A Baltimore Sun article (2016-11-17) reported that the Natalie M. LaPrade Maryland Medical Cannabis Commission will formally announce winning applications for approximately 100 preliminary dispensary licenses on December 9, despite current litigation and pending legislation over racial and geographic diversity concerns in the grower and processor licensing process. From the article:
The state received more than 800 applications to open dispensaries across Maryland. The law legalizing medical marijuana allows for up to two dispensaries in each of Maryland’s 47 legislative districts, plus one for each of the 15 marijuana growers.
The commission turned over the applications to Towson’s Regional Economic Studies Institute, which used outside experts to review and rank the applications without regard to the identity of the applicant.
A subsequent Baltimore Sun article (2016-11-18) reported that leaders of the Maryland General Assembly’s black caucus were angry with the Commission’s decision to issue dispensary licenses while the grower and processor licensing process is facing both litigation and legislation.
“It’s unbelievable to me that the commission would move forward on anything when they know all of their decisions to date are under complete scrutiny,” said [Delegate Cheryl] Glenn, chair of the Legislative Black Caucus. “Why move forward and create more confusion and discord with additional licenses?” …[Medical Cannabis Commission spokesperson Vanessa Lyon] said the commission did not consider halting the process and is “committed to ensuring that qualifying patients, the sick and suffering of Maryland, are provided with a process to receive the most safe and effective medicine in the timeliest manner possible.”
House Speaker Michael E. Busch and Senate President Thomas V. Mike Miller, both Democrats, declined to comment. …
Doug Mayer, a spokesman for Gov. Larry Hogan, said preliminary medical marijuana license decisions “are in the hands of this independent commission and the legal system.”

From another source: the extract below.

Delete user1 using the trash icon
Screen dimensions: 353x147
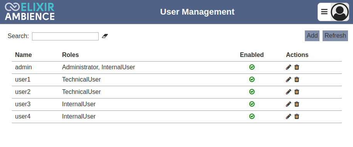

The article noted that several lawsuits have been filed over the Commission’s decision to award two lower ranking applicants grower licenses over two higher scoring applicants to ensure geographic diversity. A separate lawsuit was filed alleging the Commission failed to take into account racial diversity when reviewing grower and processor license applicants. Glenn also plans to introduce legislation during the 2017 Session to address the racial diversity issue.